** Materials provided follows **
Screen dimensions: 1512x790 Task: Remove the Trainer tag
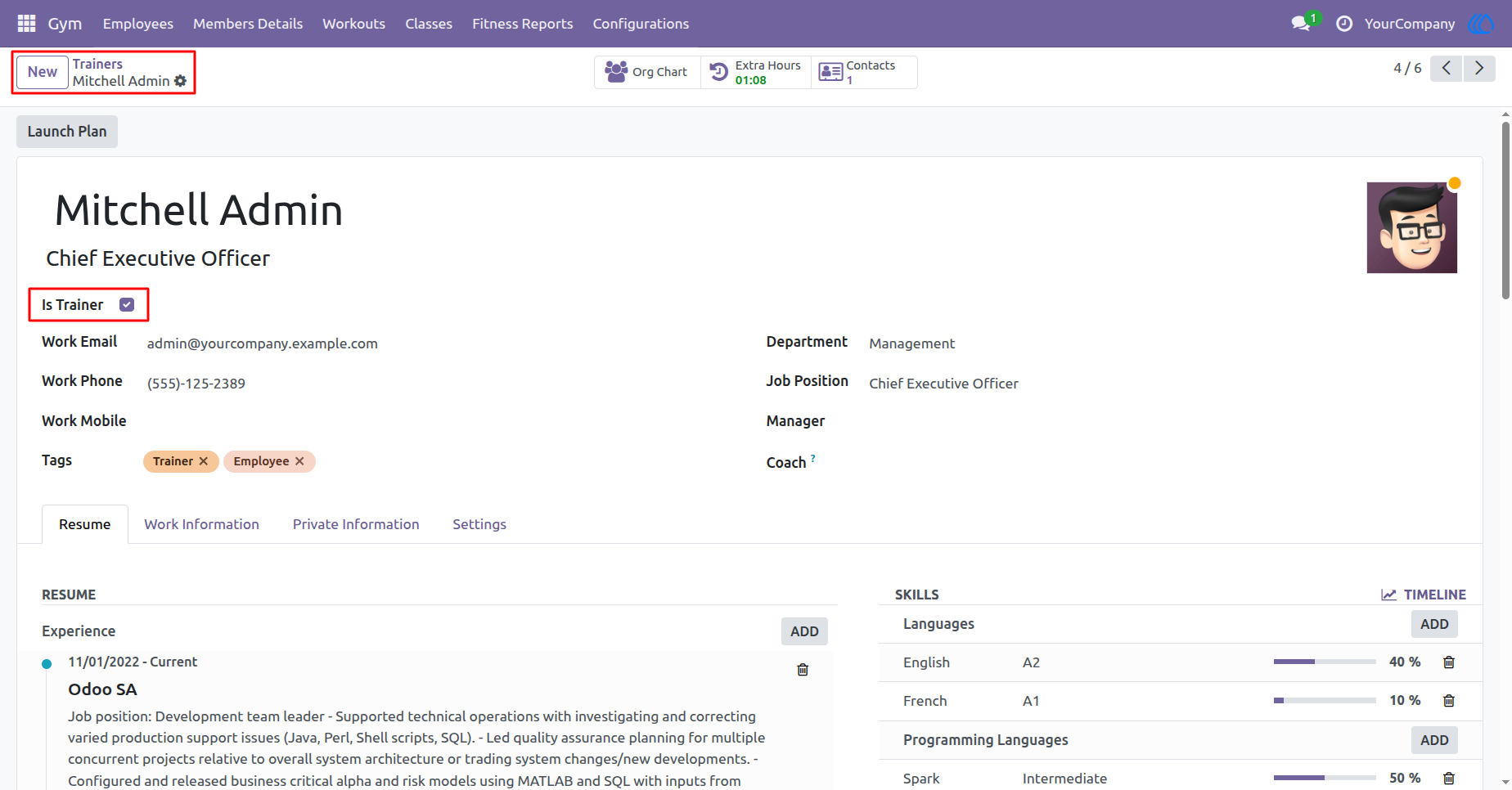(204, 461)
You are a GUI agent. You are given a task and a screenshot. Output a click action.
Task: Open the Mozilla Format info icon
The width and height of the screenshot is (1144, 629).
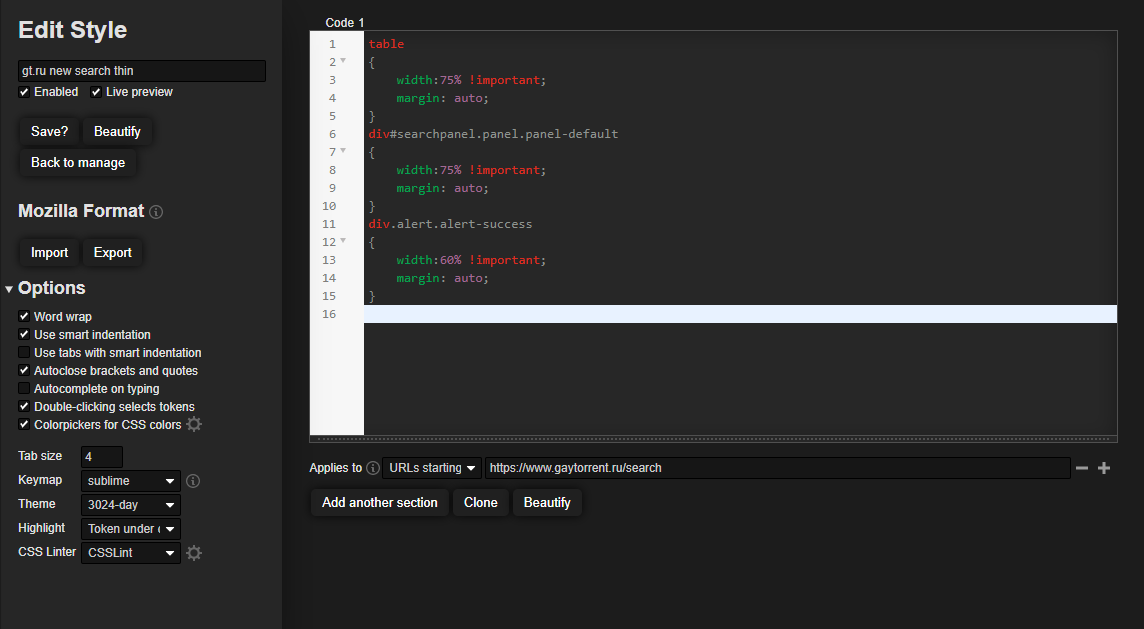coord(155,211)
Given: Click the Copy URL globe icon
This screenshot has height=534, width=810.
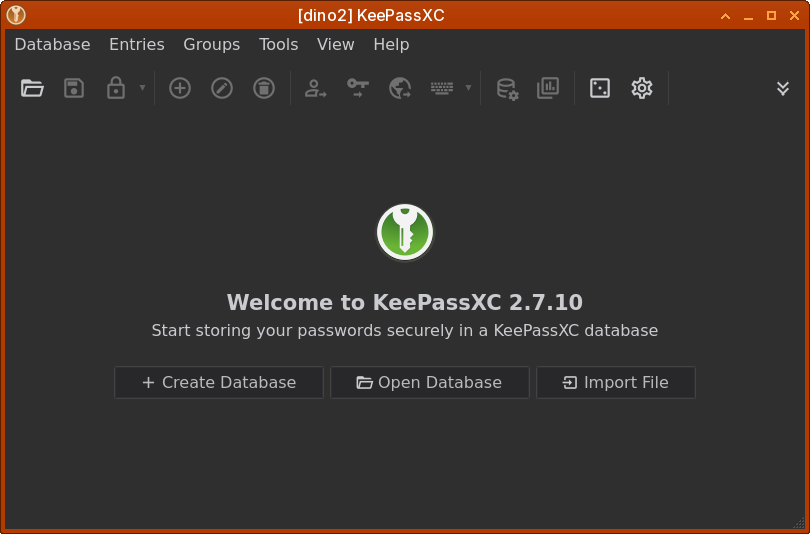Looking at the screenshot, I should point(400,88).
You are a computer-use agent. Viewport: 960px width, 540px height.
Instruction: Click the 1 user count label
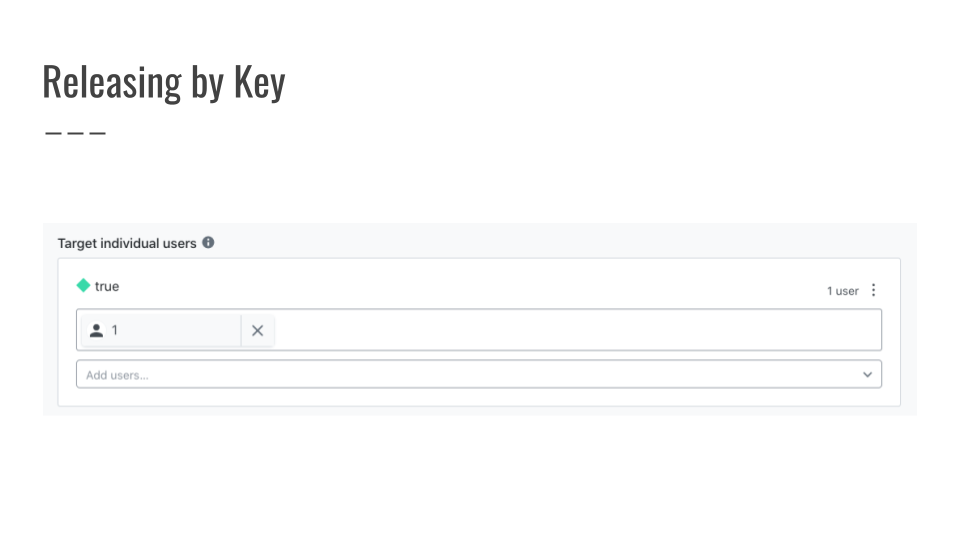coord(842,291)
** End of Materials provided **
Give every entry again verbatim, with no pictures.

Screen dimensions: 1512x790 Task: Remove the Trainer tag
(204, 461)
You are a GUI agent. You are given a task and a screenshot. Output a click action.
Task: Open the Mozilla Format info icon
The width and height of the screenshot is (1144, 629).
coord(155,211)
Given: Click the Copy URL globe icon
This screenshot has height=534, width=810.
Looking at the screenshot, I should point(400,88).
You are a computer-use agent. Viewport: 960px width, 540px height.
Instruction: Click the 1 user count label
coord(842,291)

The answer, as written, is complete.